▸ **Work request**
Scan the entries below for the string "This" and copy every line where it turns up.

▸ **Extracted material**
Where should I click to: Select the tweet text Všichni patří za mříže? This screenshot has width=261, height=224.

* * *

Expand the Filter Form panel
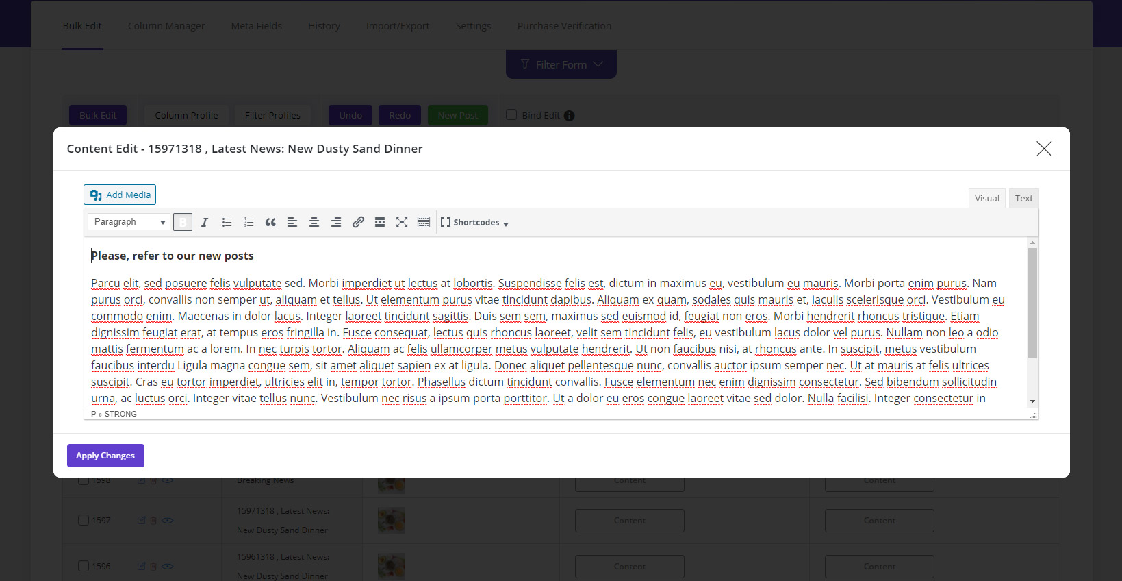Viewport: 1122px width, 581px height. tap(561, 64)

* * *

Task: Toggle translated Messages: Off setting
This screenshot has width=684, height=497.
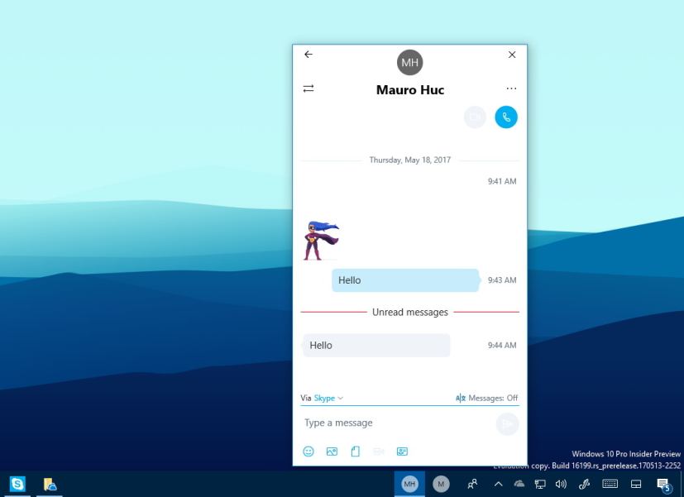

▸ **Solved exercise**
Where should I click to: Select the tweet text Všichni patří za mříže? This screenshot has width=261, height=224.
This screenshot has width=684, height=497.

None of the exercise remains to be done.